→ TASK OBJECTIVE
Leave every picture out and give back the lines below from the first through the line that holds "Given: Open the CloudShell terminal icon", exactly as written.
------------------------------------------------------------------------
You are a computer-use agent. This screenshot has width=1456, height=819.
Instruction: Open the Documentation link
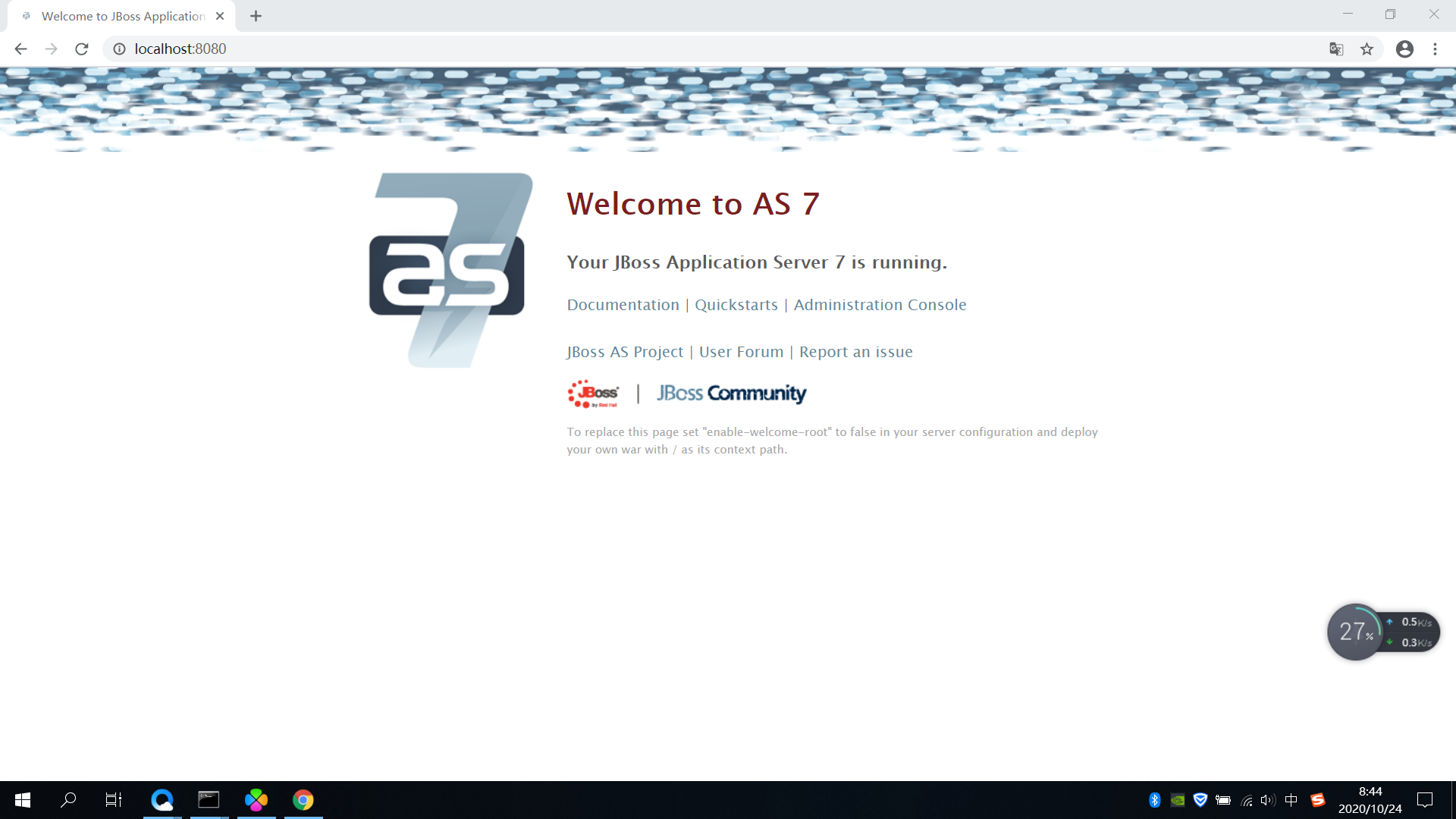[623, 305]
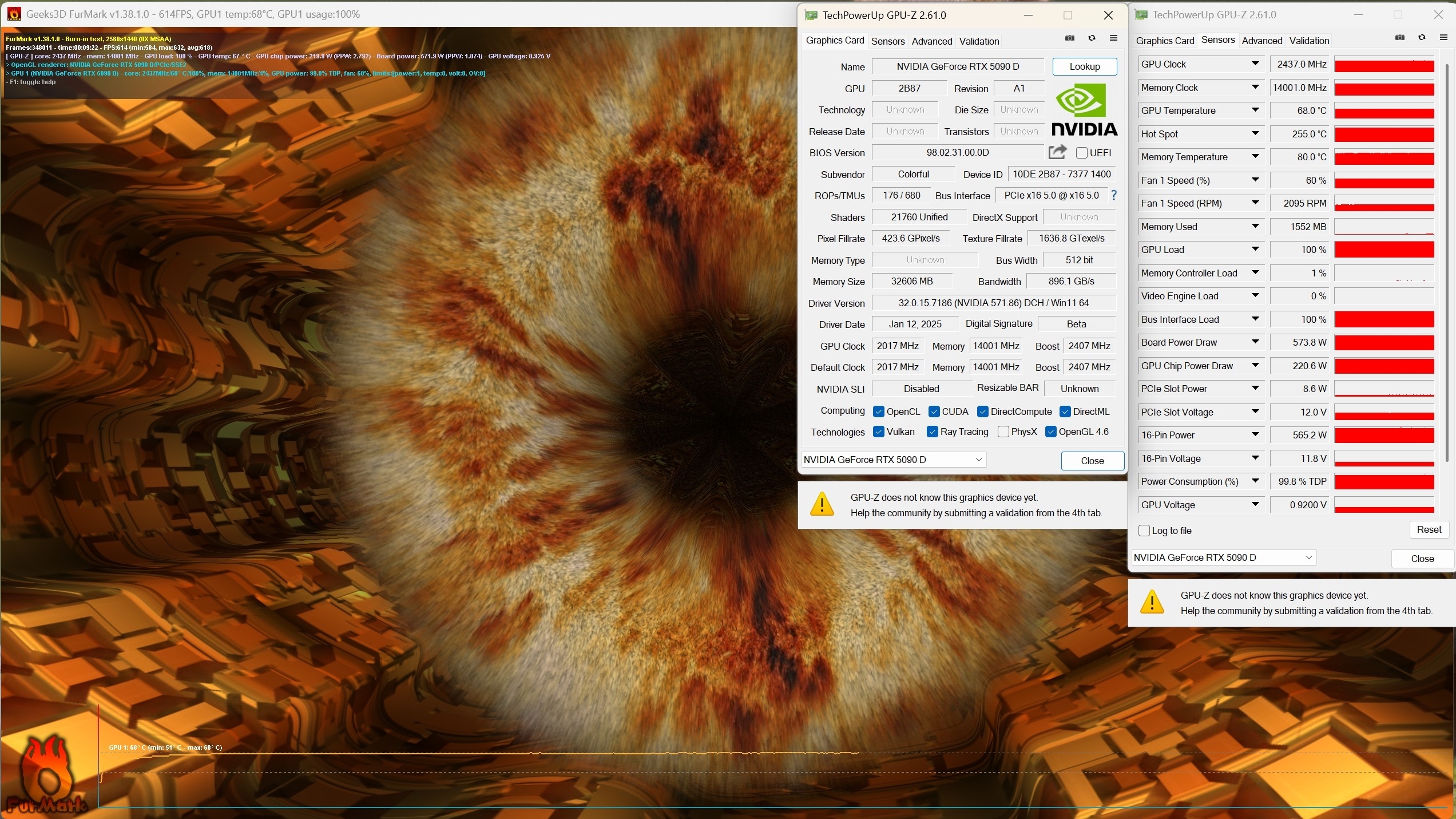Click the Reset button in Sensors window
Image resolution: width=1456 pixels, height=819 pixels.
point(1429,530)
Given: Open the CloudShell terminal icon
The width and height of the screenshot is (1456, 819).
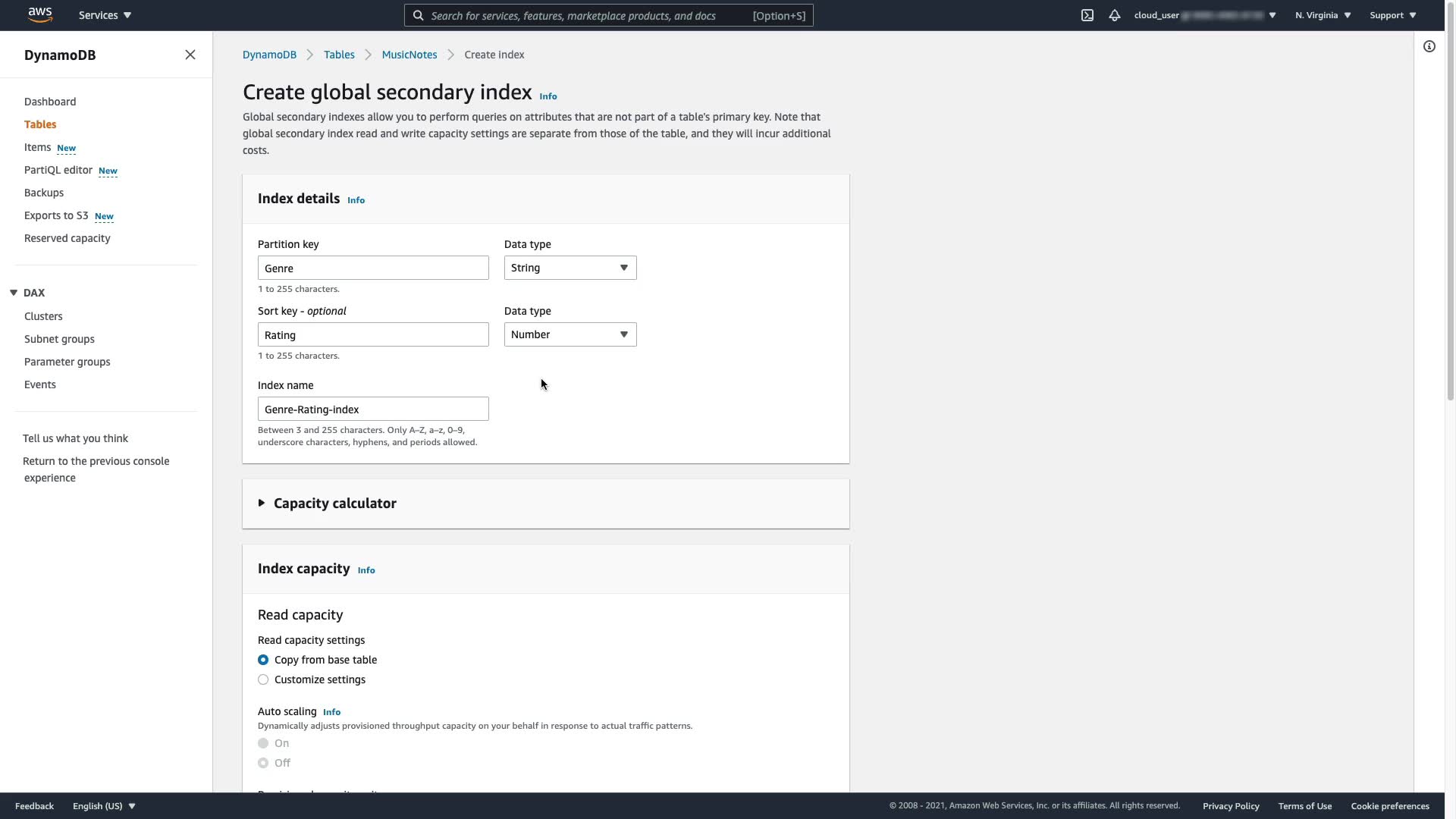Looking at the screenshot, I should (x=1087, y=15).

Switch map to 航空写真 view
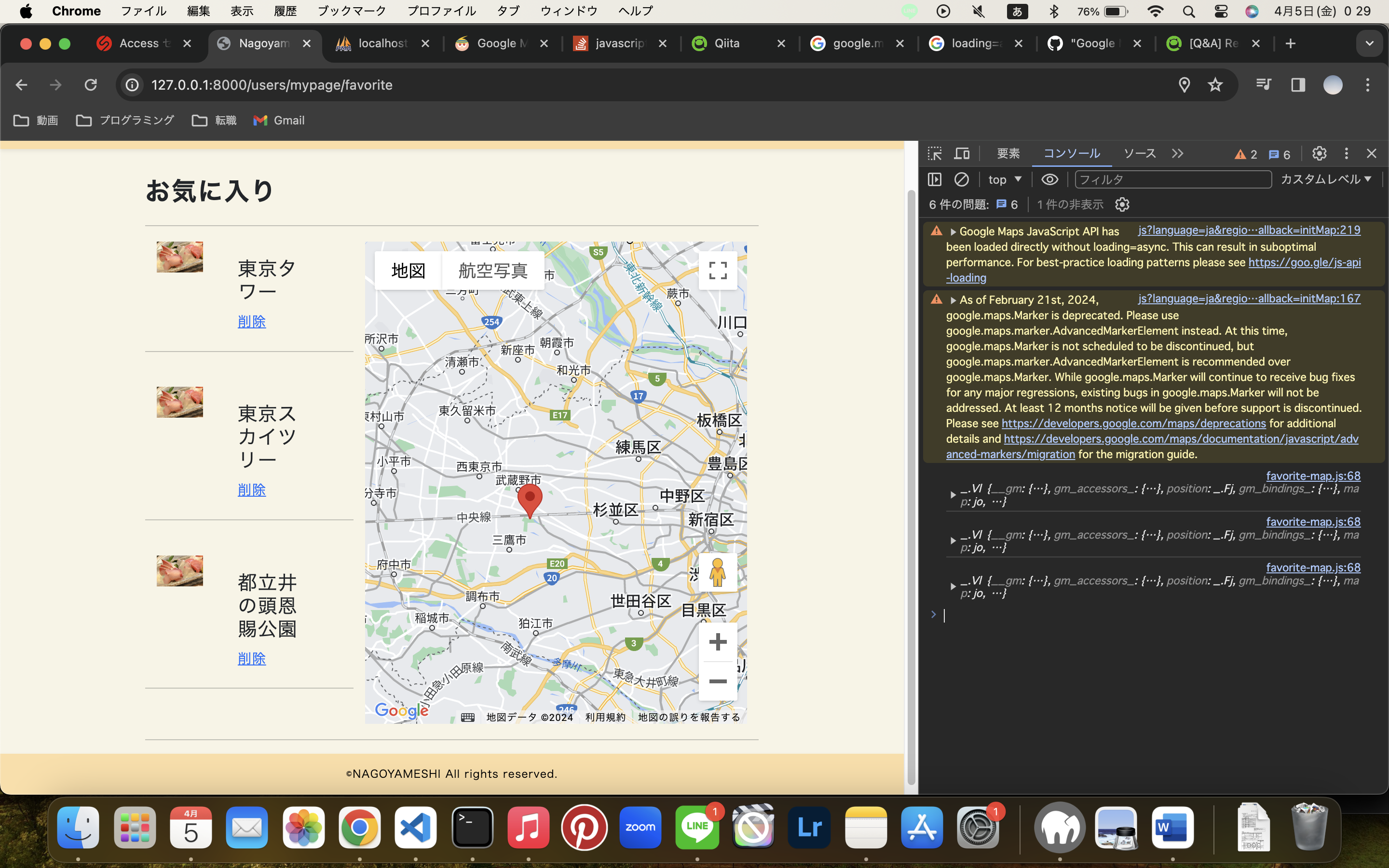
------------------------------------------------------------------------
→ SOLUTION BELOW
You are a computer-use agent. This screenshot has width=1456, height=819.
Instruction: Open the Documentation link
[623, 305]
Click the Reset button in Sensors window
Image resolution: width=1456 pixels, height=819 pixels.
point(1429,530)
Given: Open the CloudShell terminal icon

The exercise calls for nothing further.